RECORDED DATA Start Marker

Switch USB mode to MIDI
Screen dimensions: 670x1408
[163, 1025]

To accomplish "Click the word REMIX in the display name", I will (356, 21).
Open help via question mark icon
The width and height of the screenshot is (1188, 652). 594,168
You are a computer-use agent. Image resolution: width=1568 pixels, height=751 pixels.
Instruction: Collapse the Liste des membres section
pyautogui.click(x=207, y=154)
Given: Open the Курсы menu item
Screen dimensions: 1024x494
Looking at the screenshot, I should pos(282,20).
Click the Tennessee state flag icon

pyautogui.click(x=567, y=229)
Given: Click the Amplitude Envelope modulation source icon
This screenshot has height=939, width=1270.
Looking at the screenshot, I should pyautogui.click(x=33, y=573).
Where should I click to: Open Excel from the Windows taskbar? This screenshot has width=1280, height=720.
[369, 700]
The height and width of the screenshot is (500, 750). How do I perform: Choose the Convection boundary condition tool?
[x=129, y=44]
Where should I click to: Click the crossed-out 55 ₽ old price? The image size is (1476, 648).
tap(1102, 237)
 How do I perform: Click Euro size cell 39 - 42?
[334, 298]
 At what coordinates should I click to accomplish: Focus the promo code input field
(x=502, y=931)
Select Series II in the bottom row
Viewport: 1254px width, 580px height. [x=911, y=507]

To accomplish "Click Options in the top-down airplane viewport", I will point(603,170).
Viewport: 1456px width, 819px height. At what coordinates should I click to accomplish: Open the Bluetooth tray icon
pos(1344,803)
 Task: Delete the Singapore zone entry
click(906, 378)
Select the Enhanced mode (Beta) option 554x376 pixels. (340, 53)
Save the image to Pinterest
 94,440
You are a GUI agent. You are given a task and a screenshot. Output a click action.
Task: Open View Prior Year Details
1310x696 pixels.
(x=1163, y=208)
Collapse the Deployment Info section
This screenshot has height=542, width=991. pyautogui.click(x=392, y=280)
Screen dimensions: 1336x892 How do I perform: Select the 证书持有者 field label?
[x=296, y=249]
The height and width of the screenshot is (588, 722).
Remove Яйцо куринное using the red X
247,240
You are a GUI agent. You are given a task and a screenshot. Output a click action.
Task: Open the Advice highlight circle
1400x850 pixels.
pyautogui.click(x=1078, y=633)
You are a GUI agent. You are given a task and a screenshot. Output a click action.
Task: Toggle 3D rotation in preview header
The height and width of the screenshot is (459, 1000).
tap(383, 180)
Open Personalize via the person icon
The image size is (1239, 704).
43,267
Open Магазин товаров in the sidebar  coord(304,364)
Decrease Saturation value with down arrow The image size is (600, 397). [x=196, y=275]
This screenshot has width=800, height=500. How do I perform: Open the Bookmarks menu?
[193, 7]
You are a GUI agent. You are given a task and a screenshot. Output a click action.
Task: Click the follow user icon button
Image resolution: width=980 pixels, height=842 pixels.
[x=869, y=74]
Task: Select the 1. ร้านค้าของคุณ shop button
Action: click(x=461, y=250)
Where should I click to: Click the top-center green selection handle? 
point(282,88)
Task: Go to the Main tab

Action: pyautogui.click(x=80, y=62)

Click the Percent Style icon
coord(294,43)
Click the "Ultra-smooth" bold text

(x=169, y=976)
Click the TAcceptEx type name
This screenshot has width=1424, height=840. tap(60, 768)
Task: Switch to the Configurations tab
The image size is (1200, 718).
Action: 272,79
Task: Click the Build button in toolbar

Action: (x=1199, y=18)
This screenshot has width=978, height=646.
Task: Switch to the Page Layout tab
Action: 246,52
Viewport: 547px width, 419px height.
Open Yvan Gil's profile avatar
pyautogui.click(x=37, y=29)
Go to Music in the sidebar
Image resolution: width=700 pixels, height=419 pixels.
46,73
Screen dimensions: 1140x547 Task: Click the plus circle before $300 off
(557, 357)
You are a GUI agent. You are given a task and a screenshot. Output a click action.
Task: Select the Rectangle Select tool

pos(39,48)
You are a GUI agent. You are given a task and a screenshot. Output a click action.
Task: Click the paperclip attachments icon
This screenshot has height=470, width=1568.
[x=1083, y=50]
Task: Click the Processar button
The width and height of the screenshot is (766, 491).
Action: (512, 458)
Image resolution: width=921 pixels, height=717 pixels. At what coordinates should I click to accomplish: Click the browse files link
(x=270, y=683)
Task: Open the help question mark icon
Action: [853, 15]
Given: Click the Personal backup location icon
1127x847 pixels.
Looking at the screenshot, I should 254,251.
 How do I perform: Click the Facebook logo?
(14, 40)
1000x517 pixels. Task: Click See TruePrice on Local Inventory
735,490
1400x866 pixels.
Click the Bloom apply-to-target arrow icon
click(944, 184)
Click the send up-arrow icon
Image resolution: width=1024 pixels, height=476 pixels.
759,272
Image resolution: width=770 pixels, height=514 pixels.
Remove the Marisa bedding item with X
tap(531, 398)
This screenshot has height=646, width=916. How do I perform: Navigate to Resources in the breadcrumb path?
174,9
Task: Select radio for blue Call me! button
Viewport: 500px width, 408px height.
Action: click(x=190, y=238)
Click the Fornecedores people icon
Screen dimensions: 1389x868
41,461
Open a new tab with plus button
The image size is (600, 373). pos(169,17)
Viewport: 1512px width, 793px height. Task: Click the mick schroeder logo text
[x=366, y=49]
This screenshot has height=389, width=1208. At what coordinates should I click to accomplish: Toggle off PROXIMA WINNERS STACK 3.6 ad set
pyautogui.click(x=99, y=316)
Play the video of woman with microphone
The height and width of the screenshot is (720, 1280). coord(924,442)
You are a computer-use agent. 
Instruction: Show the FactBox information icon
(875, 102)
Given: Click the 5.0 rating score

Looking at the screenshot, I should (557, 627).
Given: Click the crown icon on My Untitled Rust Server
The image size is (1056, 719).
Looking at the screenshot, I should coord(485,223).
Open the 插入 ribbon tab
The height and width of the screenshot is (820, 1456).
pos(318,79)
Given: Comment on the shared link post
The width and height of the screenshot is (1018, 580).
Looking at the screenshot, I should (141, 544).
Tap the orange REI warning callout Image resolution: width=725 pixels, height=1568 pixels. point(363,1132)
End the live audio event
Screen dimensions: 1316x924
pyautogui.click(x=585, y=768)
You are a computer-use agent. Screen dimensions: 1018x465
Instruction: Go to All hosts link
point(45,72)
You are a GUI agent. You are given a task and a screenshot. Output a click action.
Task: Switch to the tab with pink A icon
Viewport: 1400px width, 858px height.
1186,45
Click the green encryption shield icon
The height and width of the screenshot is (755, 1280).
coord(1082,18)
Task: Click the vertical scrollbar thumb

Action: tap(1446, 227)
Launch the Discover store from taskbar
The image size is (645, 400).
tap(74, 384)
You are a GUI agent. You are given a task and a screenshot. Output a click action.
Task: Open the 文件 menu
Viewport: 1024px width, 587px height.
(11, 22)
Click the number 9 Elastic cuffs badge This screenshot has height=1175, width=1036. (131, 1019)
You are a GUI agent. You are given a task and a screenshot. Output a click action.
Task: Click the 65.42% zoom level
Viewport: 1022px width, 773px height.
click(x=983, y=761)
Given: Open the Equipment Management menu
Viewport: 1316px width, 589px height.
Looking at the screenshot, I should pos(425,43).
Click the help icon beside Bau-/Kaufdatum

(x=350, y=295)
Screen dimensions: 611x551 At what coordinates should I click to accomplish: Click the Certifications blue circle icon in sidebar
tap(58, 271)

RECORDED DATA End Marker

**TO DO:**
Nothing but the lines from the one with "Launch the Discover store from taskbar" through the last line of the records above should be retyped, and those word for word.

**EXPECTED OUTPUT:**
Launch the Discover store from taskbar
The image size is (645, 400).
tap(74, 384)
You are a GUI agent. You are given a task and a screenshot. Output a click action.
Task: Open the 文件 menu
Viewport: 1024px width, 587px height.
(11, 22)
Click the number 9 Elastic cuffs badge This screenshot has height=1175, width=1036. (131, 1019)
You are a GUI agent. You are given a task and a screenshot. Output a click action.
Task: Click the 65.42% zoom level
Viewport: 1022px width, 773px height.
click(x=983, y=761)
Given: Open the Equipment Management menu
Viewport: 1316px width, 589px height.
Looking at the screenshot, I should pos(425,43).
Click the help icon beside Bau-/Kaufdatum

(x=350, y=295)
Screen dimensions: 611x551 At what coordinates should I click to accomplish: Click the Certifications blue circle icon in sidebar
tap(58, 271)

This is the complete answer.